Dataset entries
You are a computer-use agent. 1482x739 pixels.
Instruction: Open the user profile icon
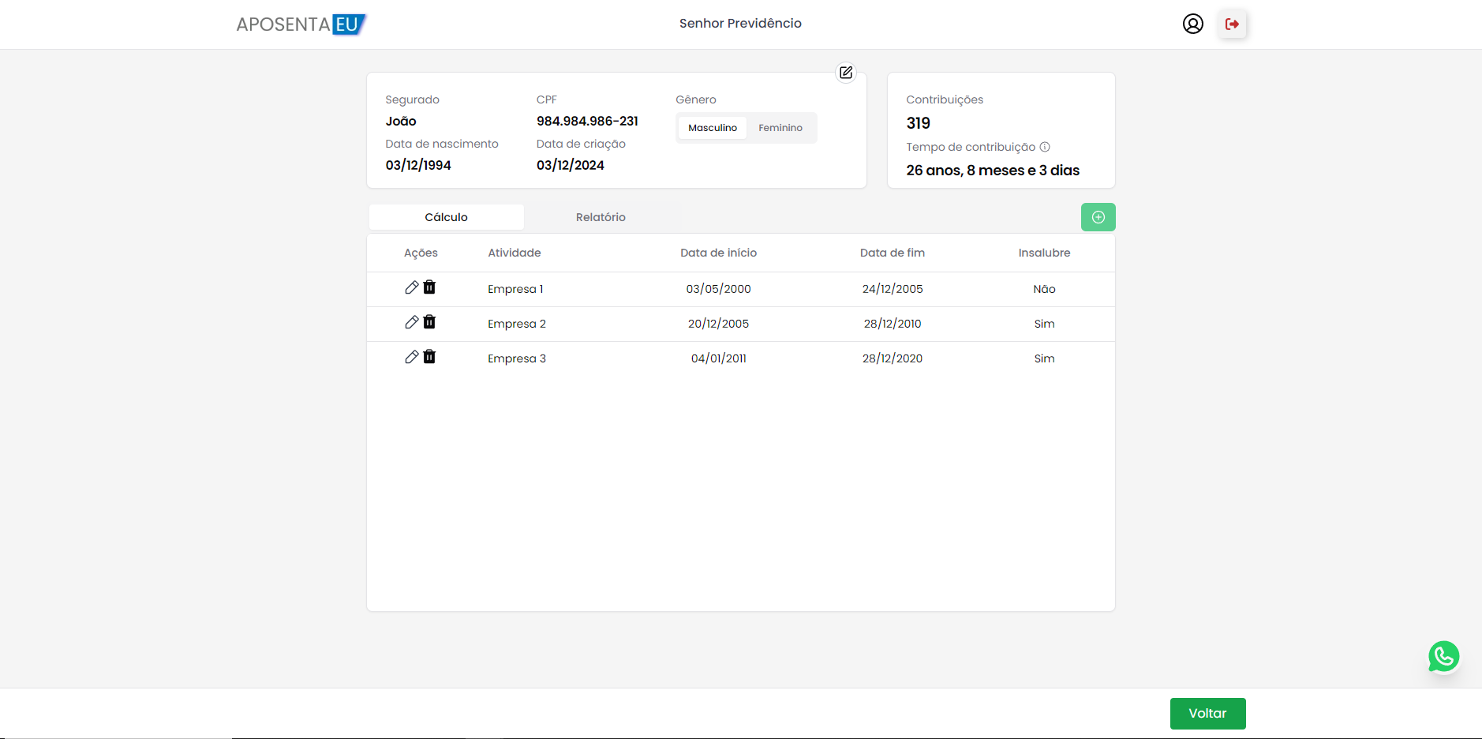click(x=1192, y=24)
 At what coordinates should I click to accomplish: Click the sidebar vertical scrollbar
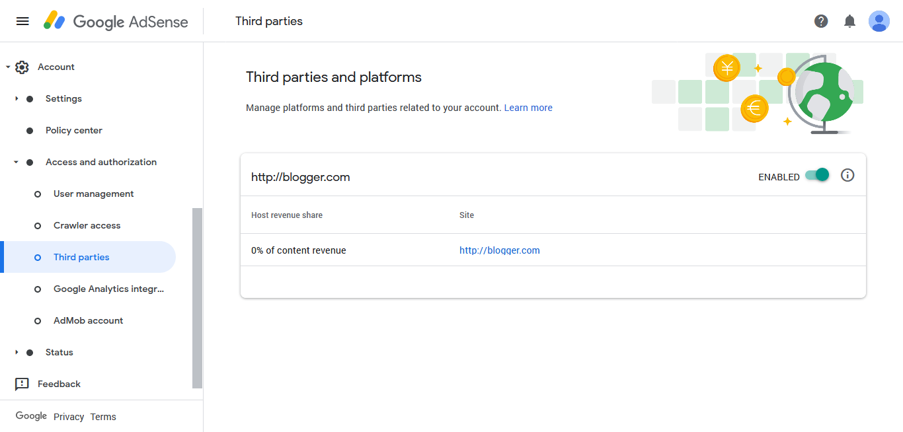(197, 297)
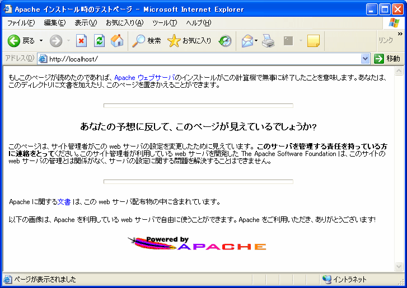Open the ツール(T) menu
Screen dimensions: 407x288
165,23
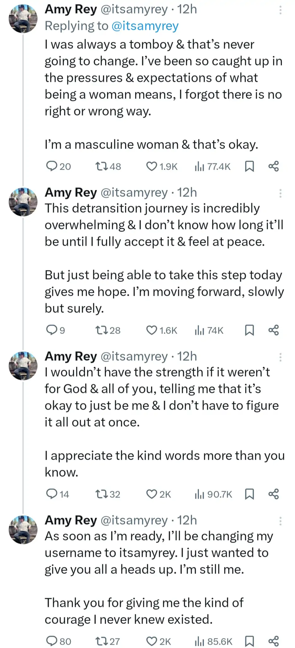Open more options on first tweet

280,10
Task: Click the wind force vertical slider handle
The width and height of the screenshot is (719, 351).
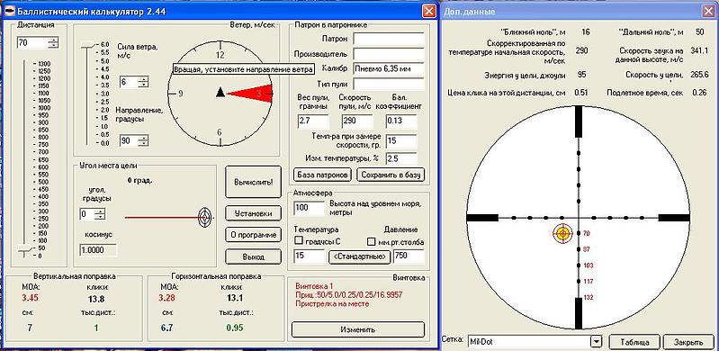Action: (x=86, y=44)
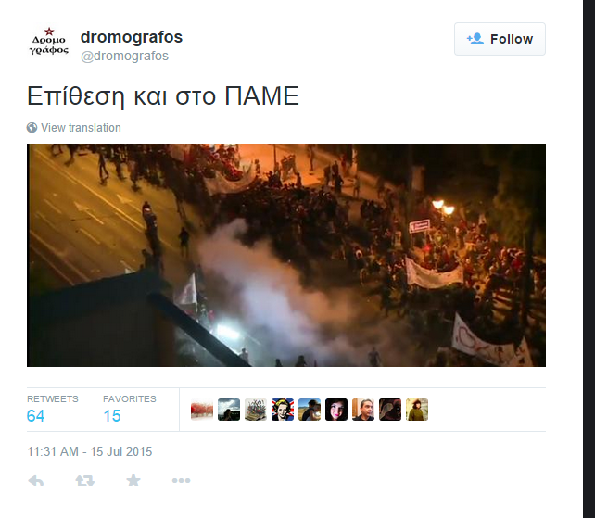Retweet this tweet using the retweet icon

click(x=84, y=481)
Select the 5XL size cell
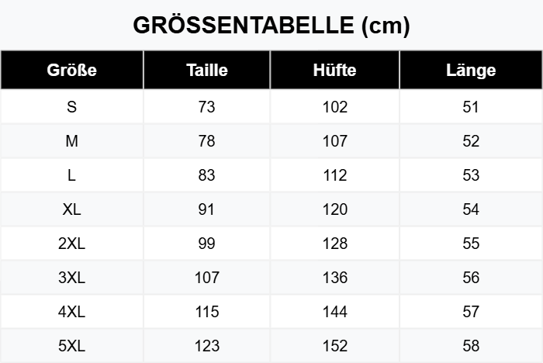Viewport: 543px width, 363px height. coord(71,346)

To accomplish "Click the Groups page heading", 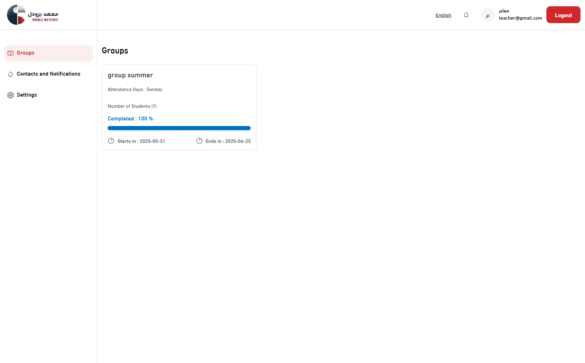I will coord(115,51).
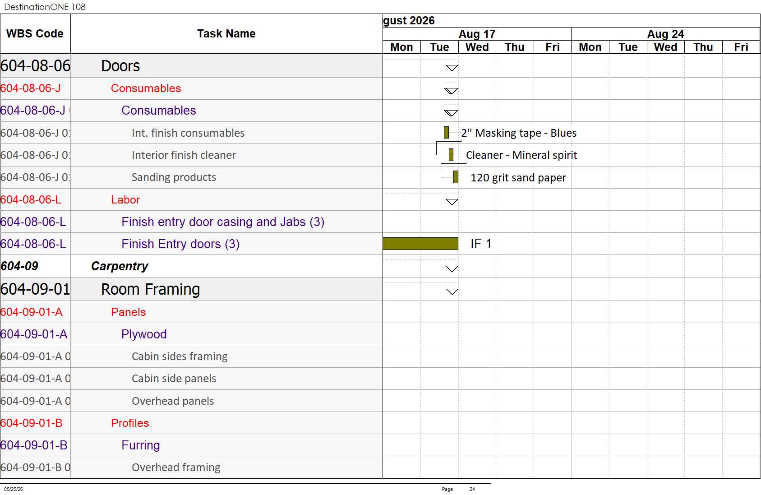Click the Carpentry summary triangle marker

point(452,268)
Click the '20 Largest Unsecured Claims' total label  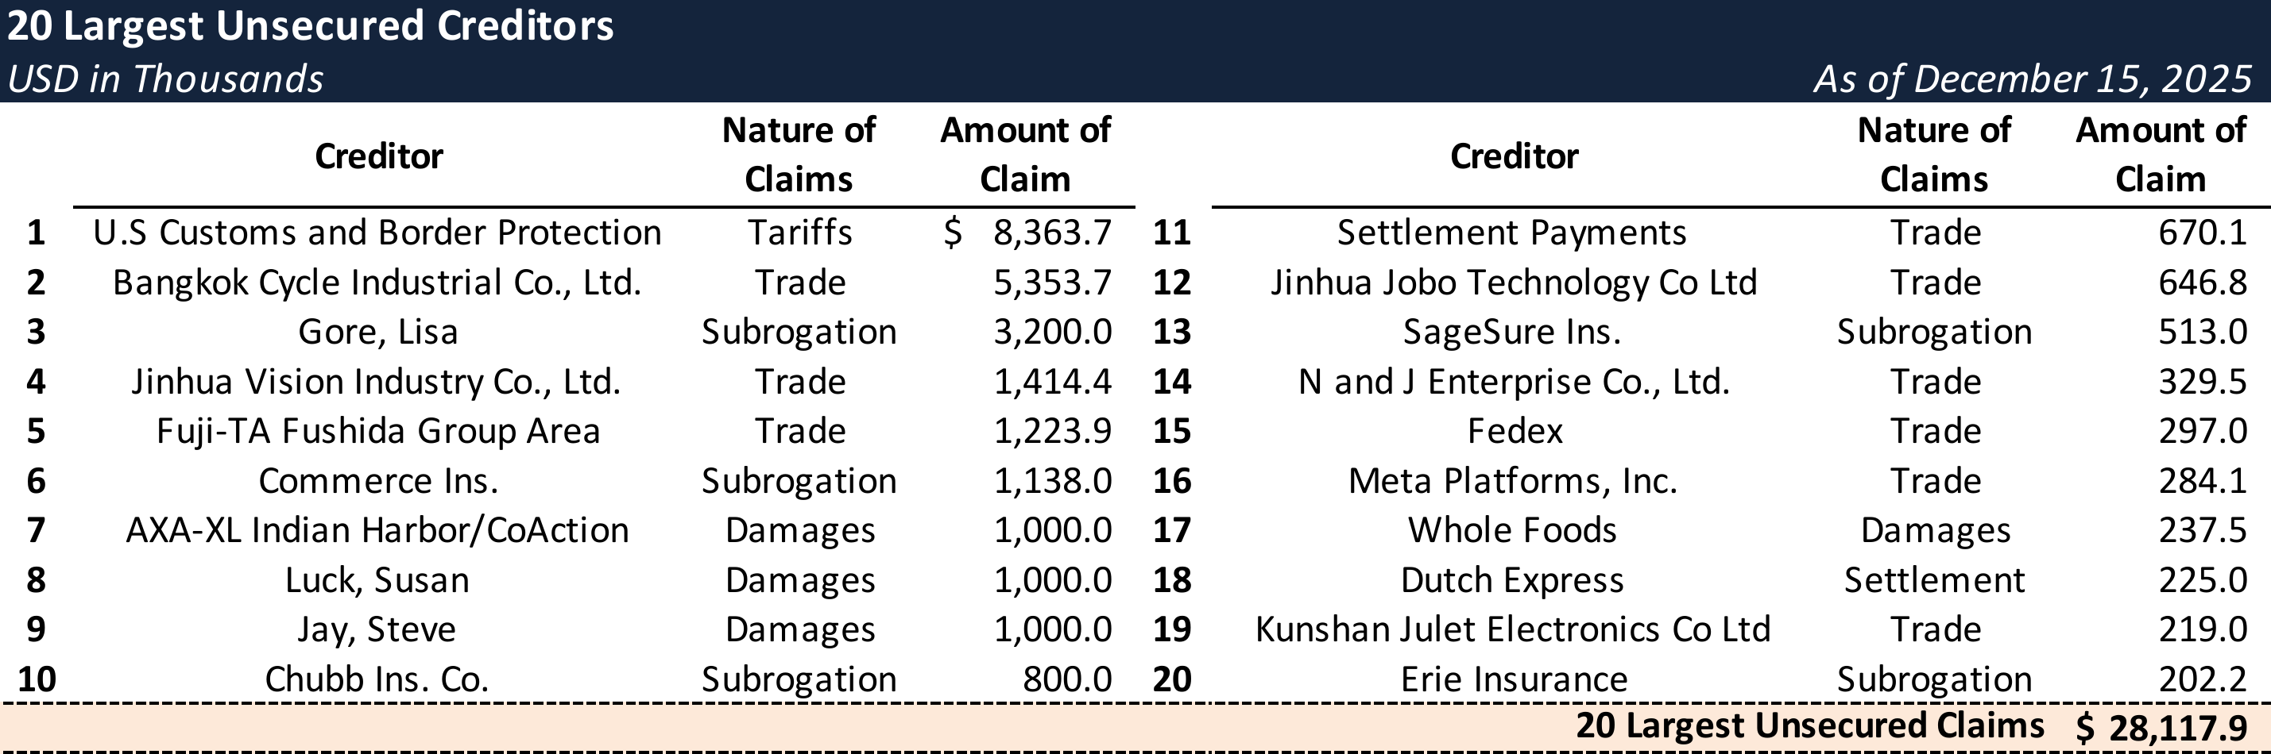(1809, 726)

*Aim of the task:* Please transcribe exactly the lines from the start of the records through the line containing "Task: Click the", leaving the pictures out.

*Task response:*
You are a computer-use agent. 1482x739 pixels.
Instruction: Open the user profile icon
click(x=1192, y=24)
 At what coordinates should I click to accomplish: Click the sidebar vertical scrollbar
(197, 297)
Open the ツール(T) menu
Screen dimensions: 407x288
165,23
Open more options on first tweet

280,10
Task: Click the wind force vertical slider handle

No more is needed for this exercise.